The figurine consists of only a head and upper torso.
The end of the left breast shows a thin abrasion and does not carry any trace of sediment, while it is found in most of the depressions in a consolidated state as what seemed at first like a layer of lacquer. Following careful examination by binocular microscope the solidification of the sediment appears to be the result of natural processes and not a chemical treatment by Jullien. Mcroscopic traces of red ochre were also found 'trapped' under the grey sand at the bottom of incisions present on the surface. the friable status of certain sectors does not allow us to determine the degree of original abrasion. However, the smoothness of the lower torso suggests that at one time the surface was finely abraded.

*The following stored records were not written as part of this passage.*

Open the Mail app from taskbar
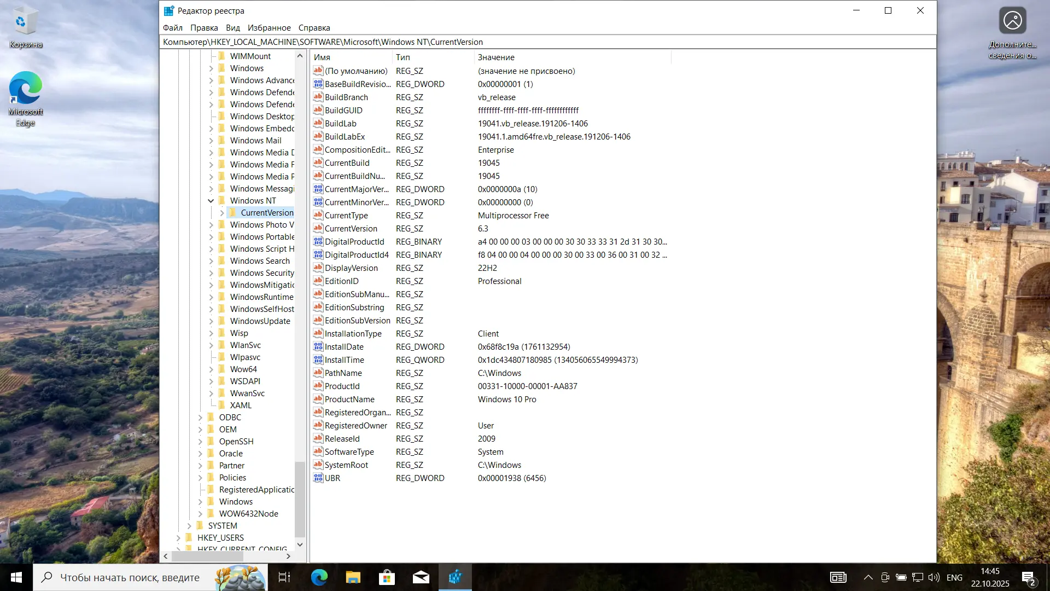Viewport: 1050px width, 591px height. pos(421,577)
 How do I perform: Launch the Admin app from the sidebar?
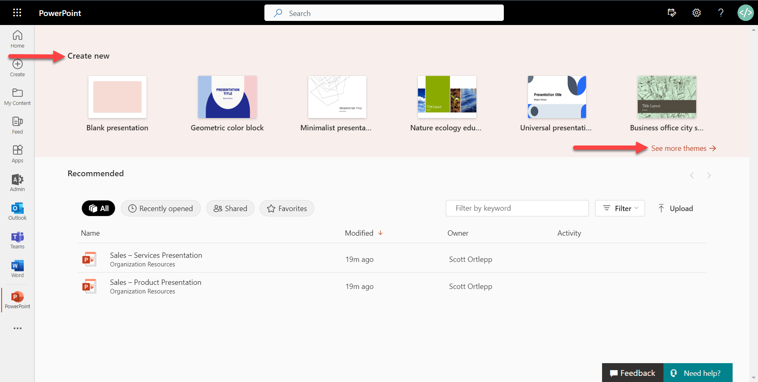pos(17,182)
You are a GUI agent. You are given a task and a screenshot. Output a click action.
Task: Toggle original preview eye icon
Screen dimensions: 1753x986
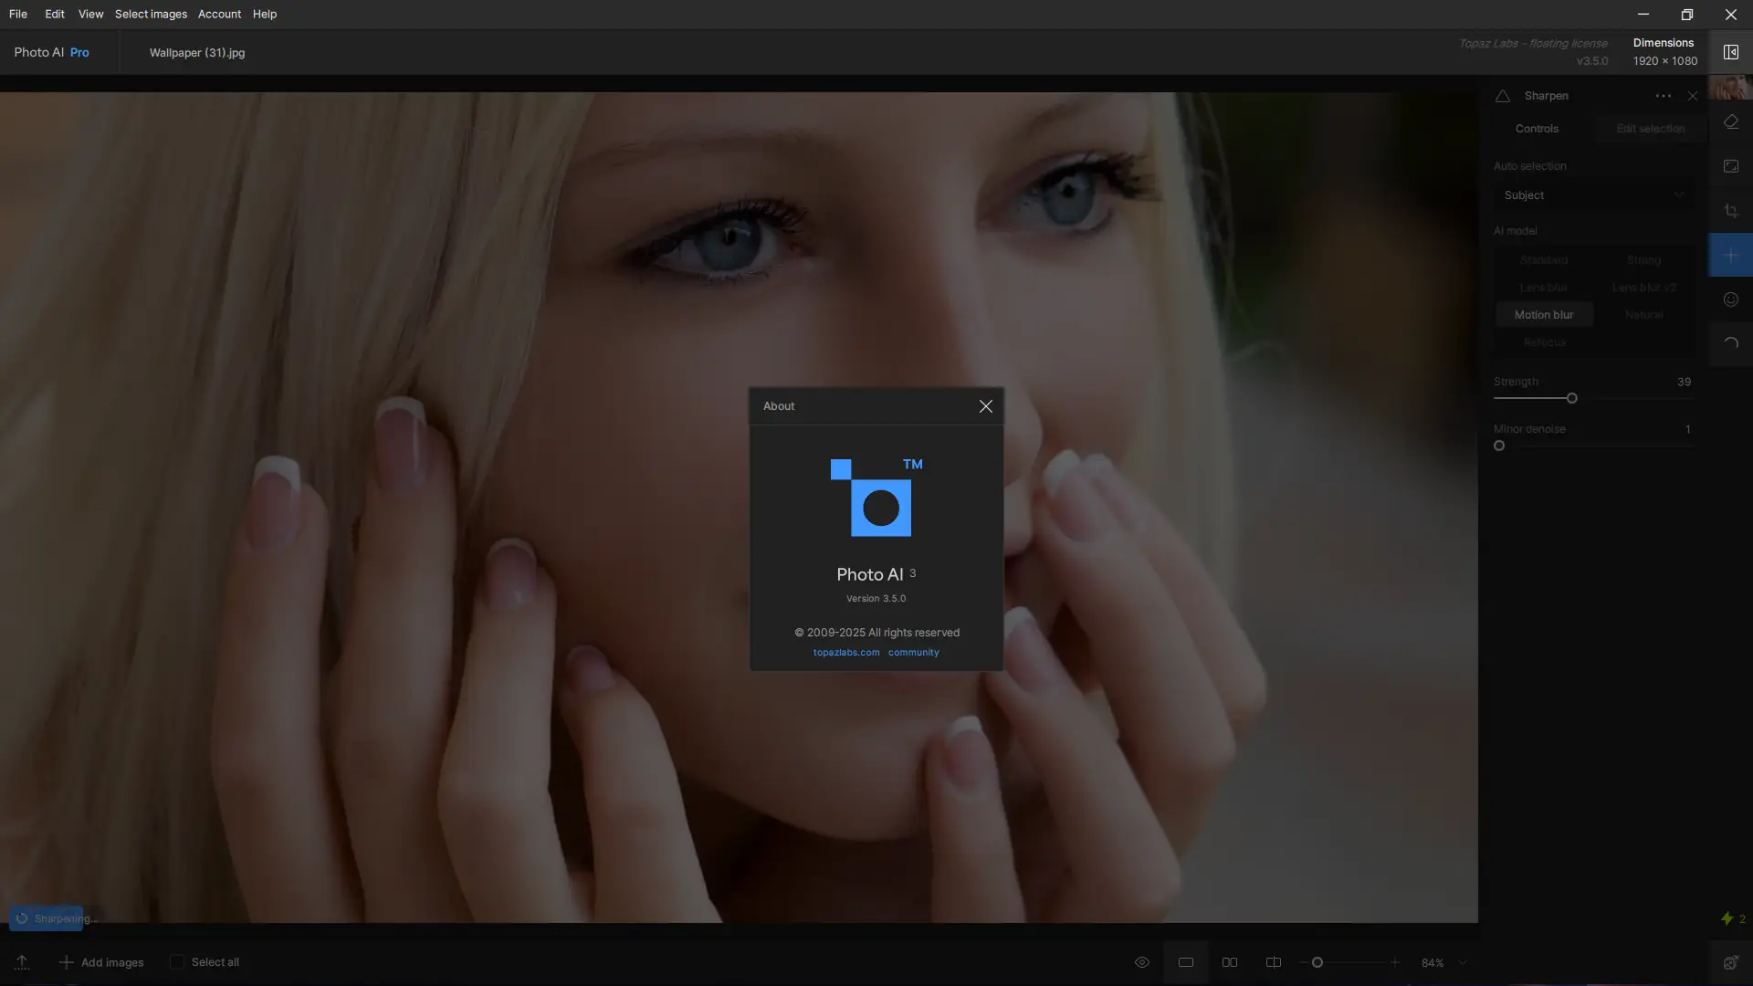[x=1141, y=962]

The head of this statue is circular, the face is highlighted on a flat field (a very common among the statuettes of Grimaldi) and is bounded by a narrow incision, when viewed in profile, it is slightly convex.

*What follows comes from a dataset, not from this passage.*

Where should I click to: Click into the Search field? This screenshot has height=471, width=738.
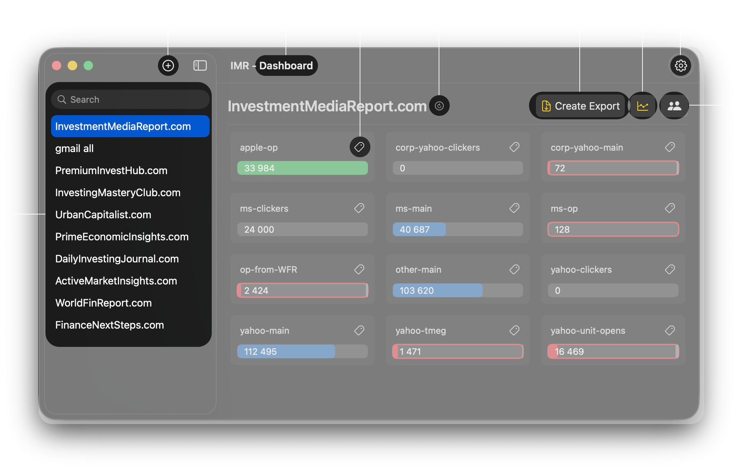[131, 100]
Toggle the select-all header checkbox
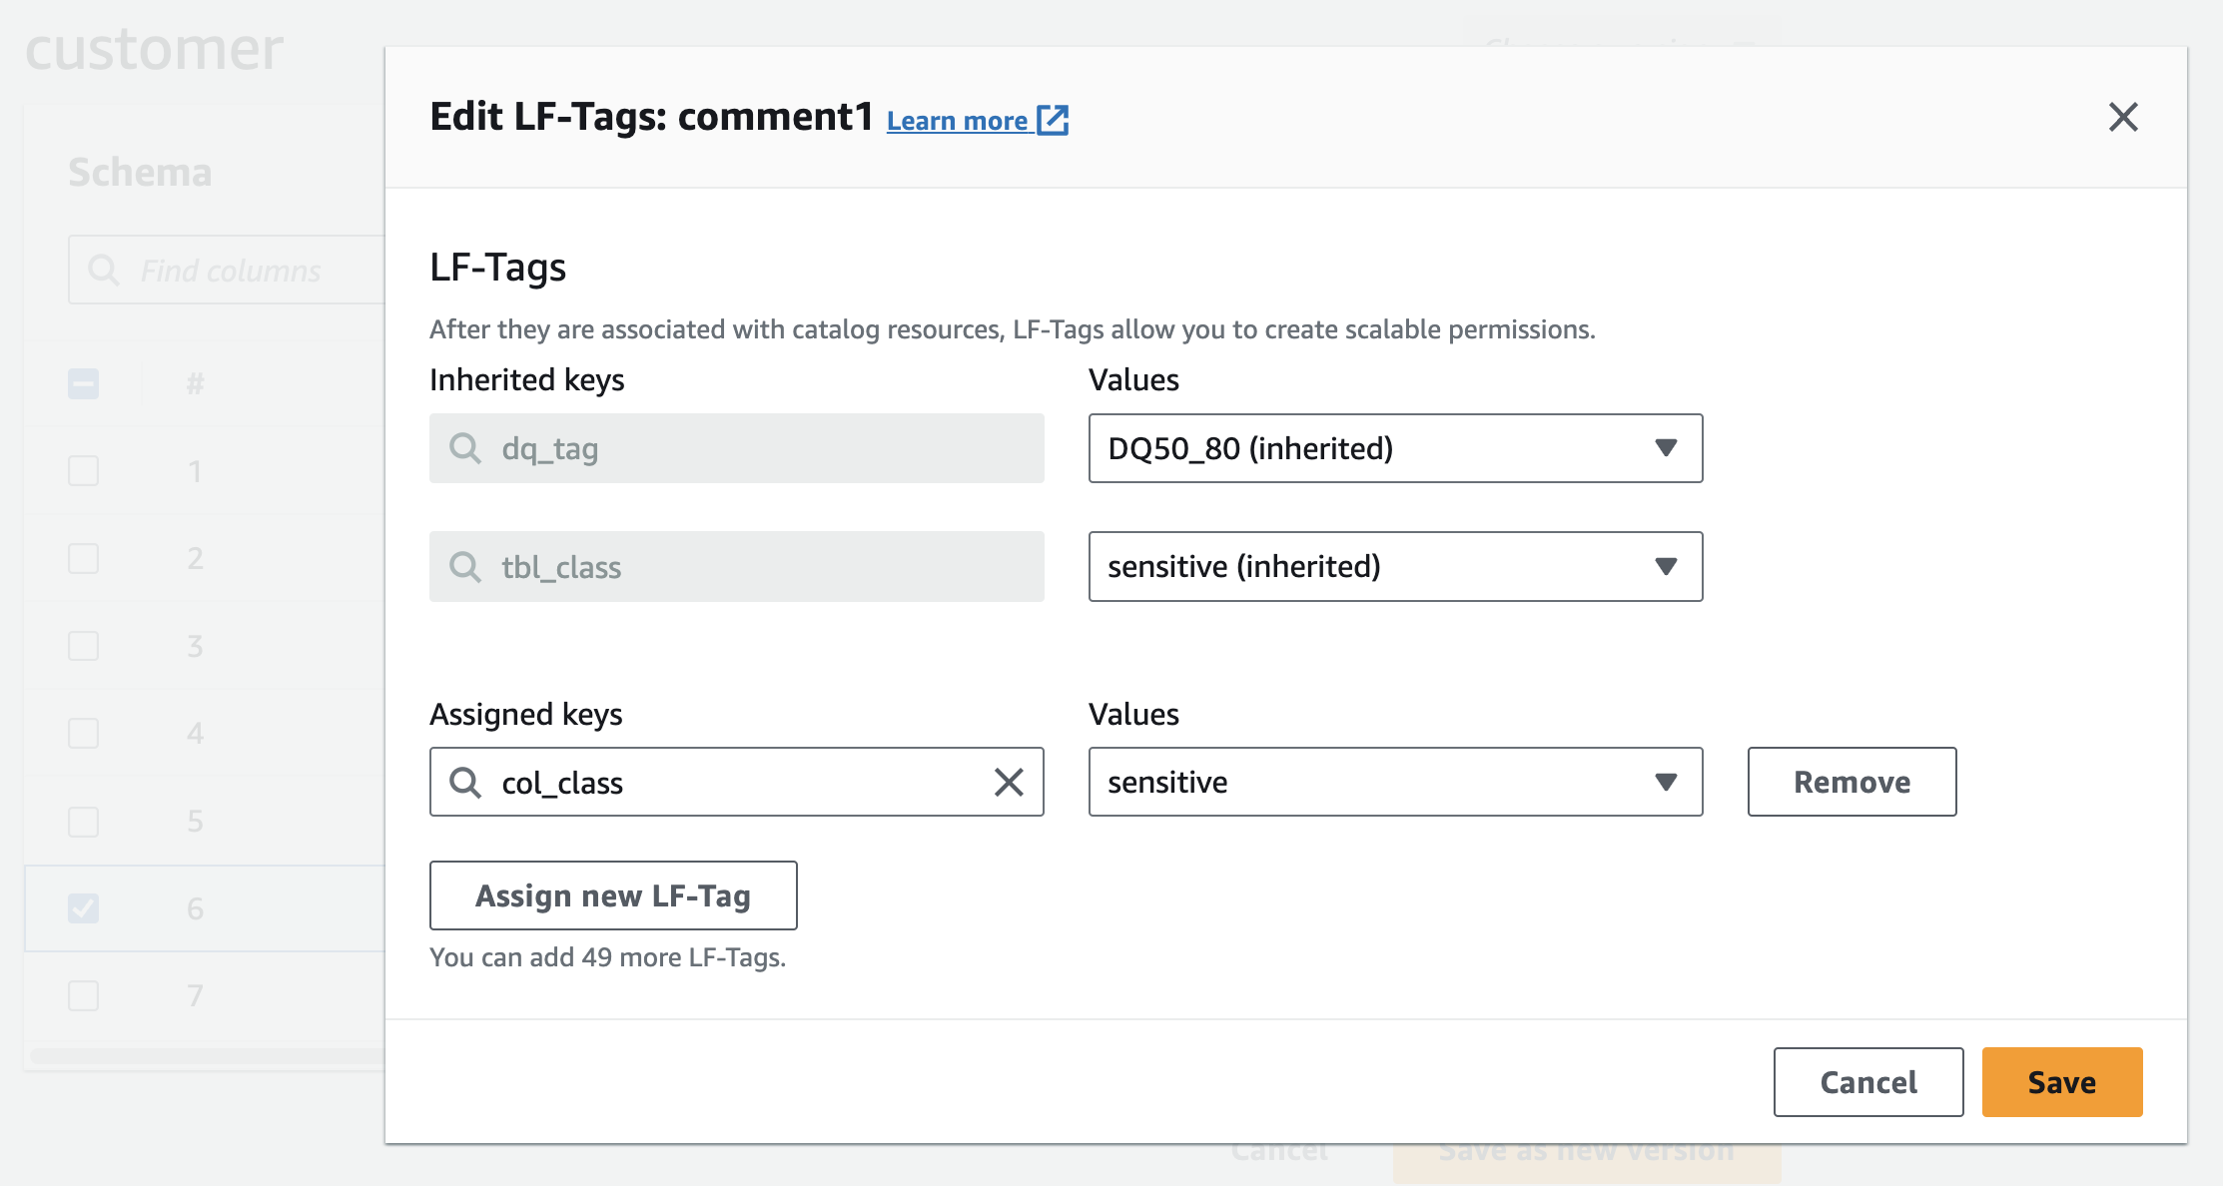The width and height of the screenshot is (2223, 1186). click(84, 383)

The upper part is distinct, and the chin line and the square chin are sculpted with care. Perhaps he had other facial features carved that have disappeared over time. His eyes represented by two horizontal incisions of 3 mm. If the nose there, it is still more than the share ie high between the eyes.
Unlike the face of the 'Woman With A Perforated Neck', the face of 'Bust' does not have an incised mouth. In its place is a natural clearer area in the chlorite. The arms are not represented. The intact breast is, from the front, a pointed oval, and in profile, slightly flattened. A notch between the breasts makes them appear prominent. This figurine has a flat back marked by rather irregular grooves with a U shaped profile. They are oriented more or less vertically to the axis of the piece, but the label affixed by Jullien partially covers them.
The 'Bust' was rediscovered in Montreal already known to the scientific world. In 1928, a few photographs and sketches made by the Abbé Dupaigne were published by H. Breuil. He attributed it to the collections at the Grotte du Prince and it was understood until today, that its discovery was made by L.-A. Jullien. We now know that this is not correct. A label affixed to the piece, written in the hand of L.-A. Jullien, says 'Barma Grande, Cavilieri, Menton.' Cavilieri was a little known collector except for the fact that he searched the cave of Barma Grande at about the same time as Jullien.
The label suggests that the 'Bust' was discovered by Cavilieri, and later acquired by Jullien. Some indices lend particularly strong credence to this interpretation. The University of McGill in Montreal has more than 900 objects (lithic industry and fauna) attributed to Upper Paleolithic from Barma Grande cave and la Grotte du Prince (acquisition from L.-A. Jullien in 1896 and in 1926 H. Ami ). An analysis by eye of the sediment still present on these objects allows us to assign the 'Bust' to the cave of Barma Grande. Indeed, the grey sand still partially covering the piece is not visible on the objects in the Grotte du Prince but is found on 36% of archaeological material from Barma Grande.